SUPPLIED TEXT
Eating Clean – What You Need to Know
Written by Abbot’s Butcher
As healthy eating trends are on the rise, more consumers are looking to fully understand the products they’re buying, and are specifically seeking out foods with wholesome, recognizable ingredients. The clean label concept isn’t a scientific or federally defined term—instead, clean label refers to products with a few simple ingredients that are natural, ethical, and minimally processed.
Foods with overflowing labels listing items with unrecognizable, complex names lead customers to wonder what they’re actually eating. Now, companies are starting to listen to their audiences and work toward manufacturing foods that are both good for the body and easy for shoppers to comprehend. At the heart of the clean label trend is transparency—consumers want to trust brands to be ethical in their product sourcing, and to be honest about the ingredients they’re using in their recipes.
It’s one thing for a company to claim its product is healthy, but it’s another to have a plain, clear label that backs it up. Products with clean labels help customers decide if the food fits within their own personal standards of health and wellness.
The clean label movement also focuses on keeping companies accountable and stray away from unnatural flavors and nutrient-poor items. Artificial flavors and synthetic chemicals are generally unrecognizable in labels to the average consumer, and can bring up red flags in terms of a product’s quality and health benefits.
Shoppers want to see ingredients that can be found in an everyday kitchen, not complex names referring to ingredients they can’t intuitively understand. Natural, simple foods are healthy and essential, and help fight inflammation by avoiding highly processed foods that irritate the body and immune system.

TASK DESCRIPTION
Extend the article on clean labels, picking up after its final sentence. The data further down is separate material and has no connection to the text on clean eating.

EXCERPTED DATA
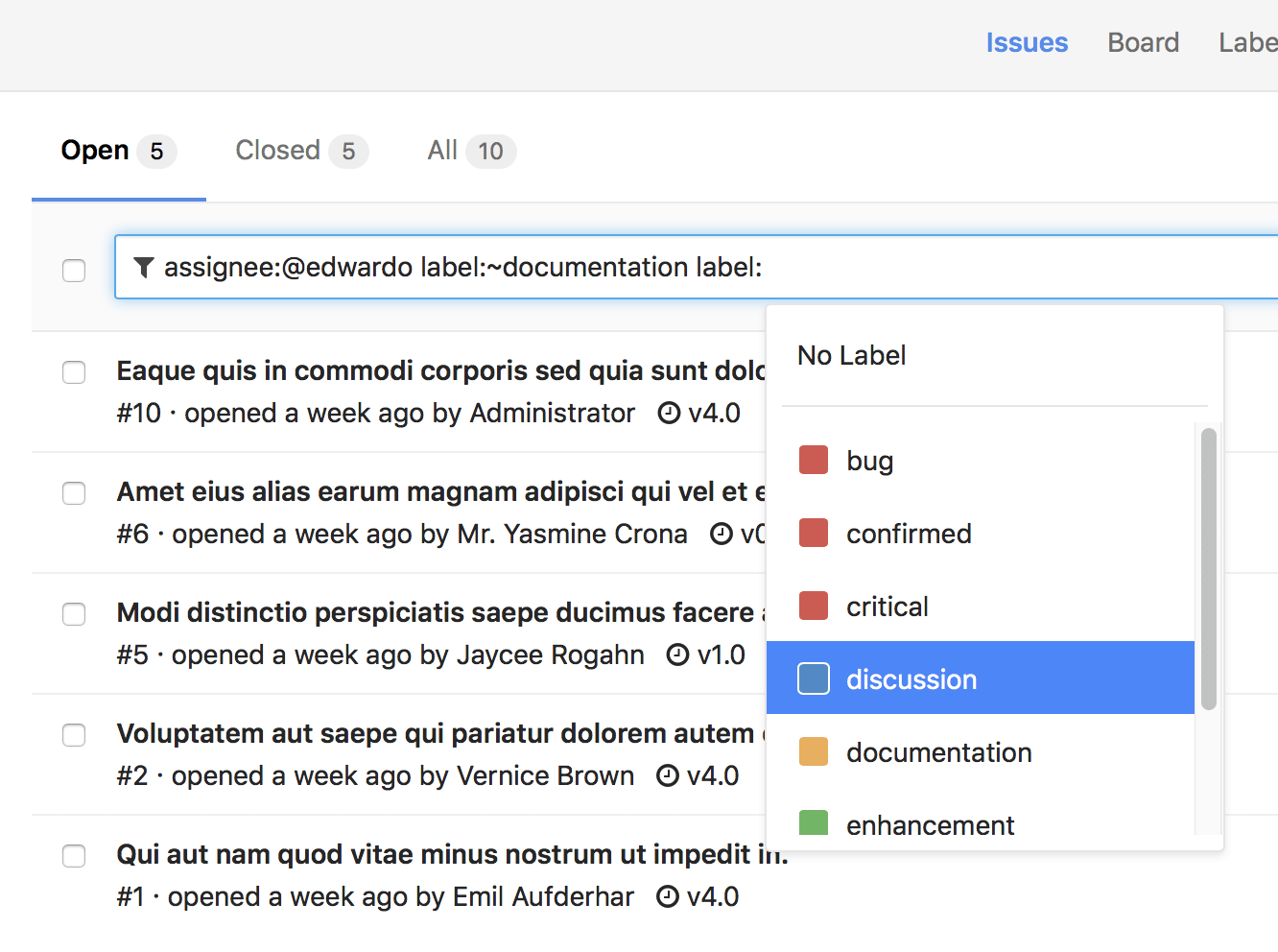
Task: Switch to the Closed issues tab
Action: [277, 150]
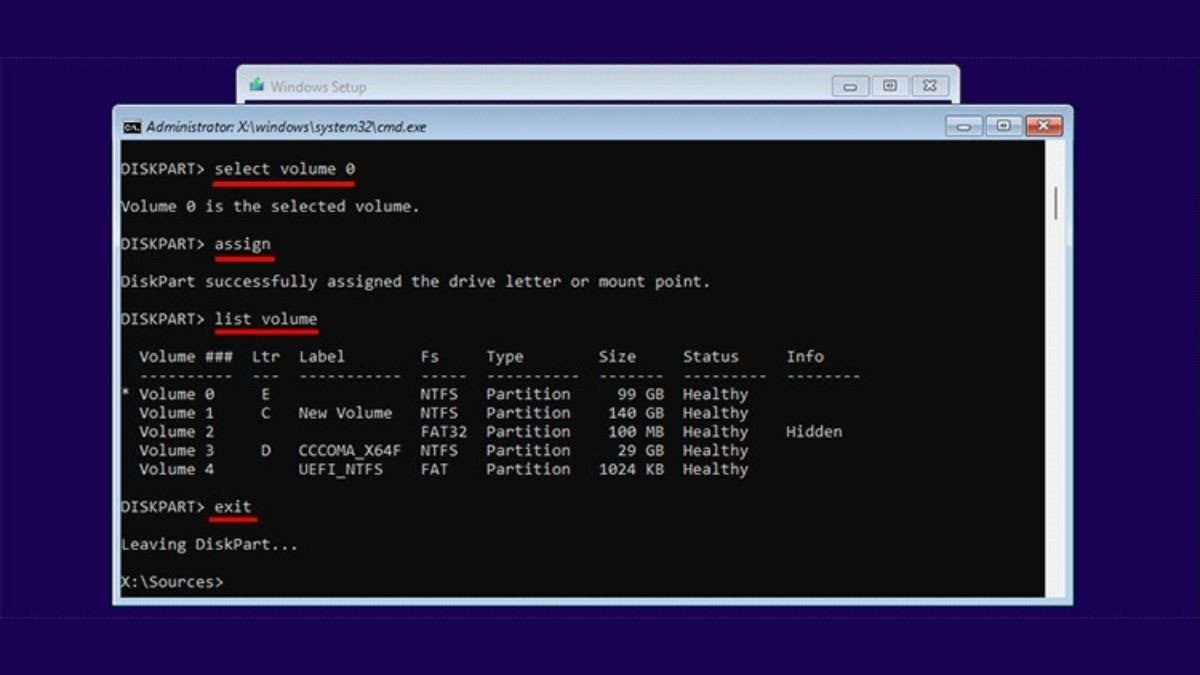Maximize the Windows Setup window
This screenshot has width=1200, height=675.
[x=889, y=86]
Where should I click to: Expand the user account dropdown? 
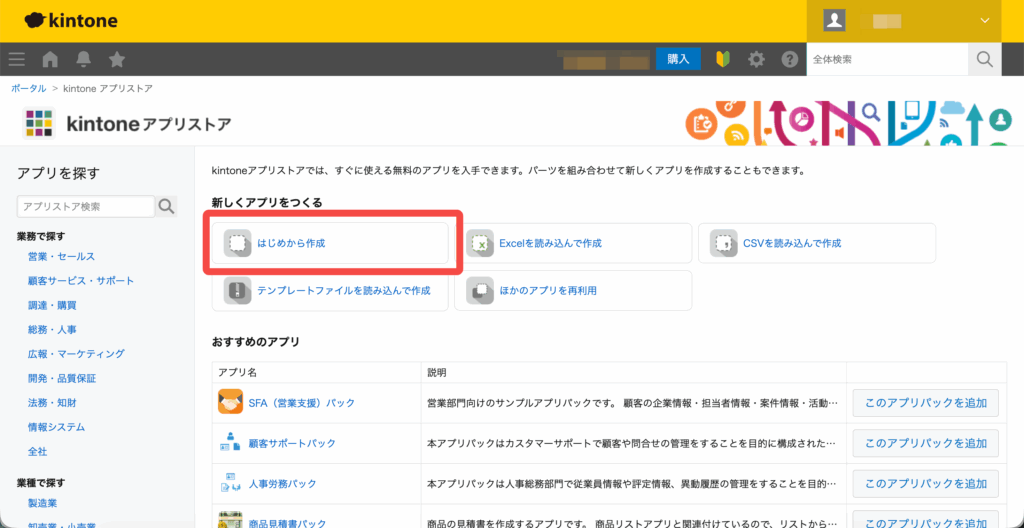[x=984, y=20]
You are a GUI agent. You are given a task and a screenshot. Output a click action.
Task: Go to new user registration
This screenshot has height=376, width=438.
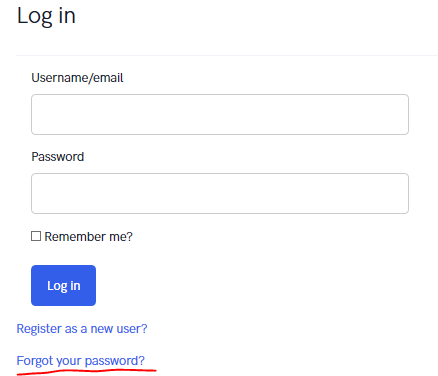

==

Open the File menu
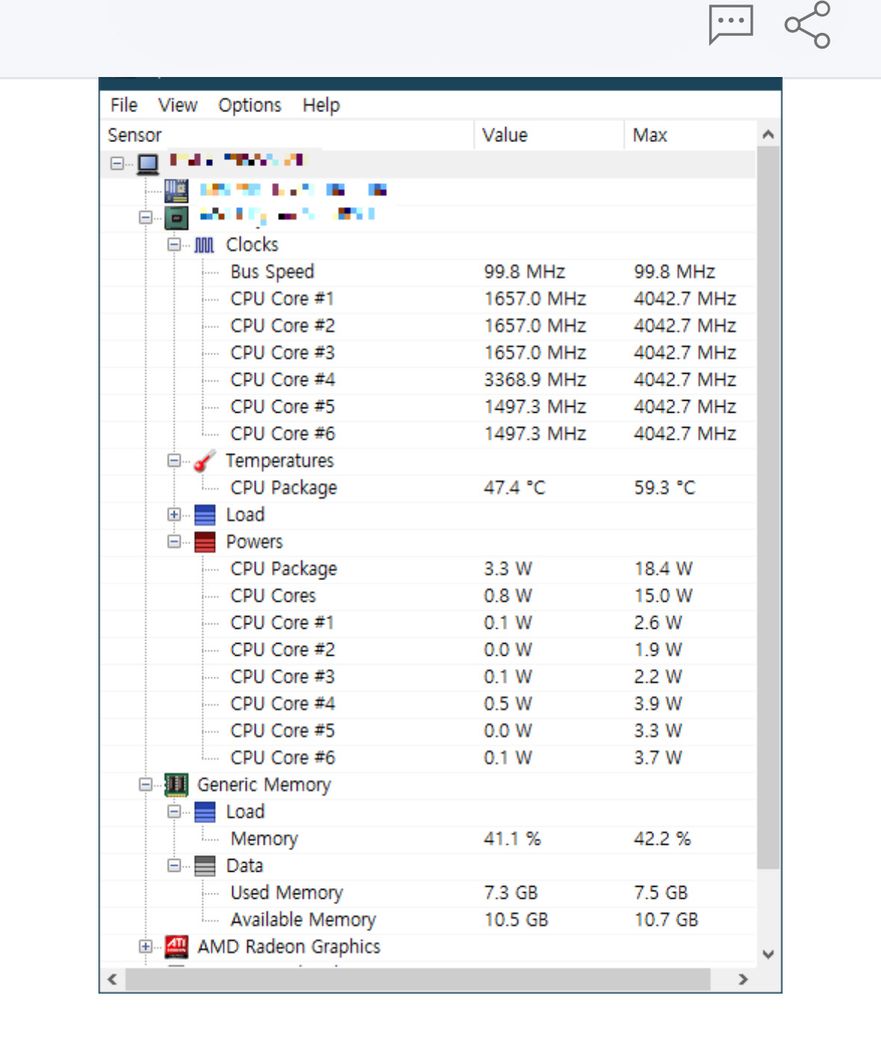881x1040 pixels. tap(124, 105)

EXERCISE ANSWER
Because many vegan eaters are label-conscious, Abbot’s Butcher plant-based proteins are deliberately crafted with whole, clean ingredients. Customers deserve real food, so all the Abbot’s Butcher meat-alternative products are harvested from non-GMO yellow peas and free of synthetic chemicals, gums, and additives.
Clean label foods generally contain fewer ingredients than typical products, so consumers looking for a clean label lifestyle place more importance on the nutrients’ quality, rather than quantity. With labels, less is definitely more—food made with unrefined, pure ingredients pack more of a nutritious punch than complicated products brimming with potentially harmful materials.
Abbot’s Butcher plant-based proteins—including the Slow Roasted Chick’n, Savory Ground “Beef,” and Spanish Smoked “Chorizo”—contain only a handful of ingredients. But each ingredient is thoughtfully chosen, drawing on simple foundations to create savory, flavorful foods that don’t sacrifice taste for health. You can find Abbot’s Butcher products at your local Mother’s.
Overall, clean label advocates hope to create a shift in the consumer-brand relationship. When companies are upfront and ethical about their ingredient lists, customers have the ability to be better informed about the food they’re taking in.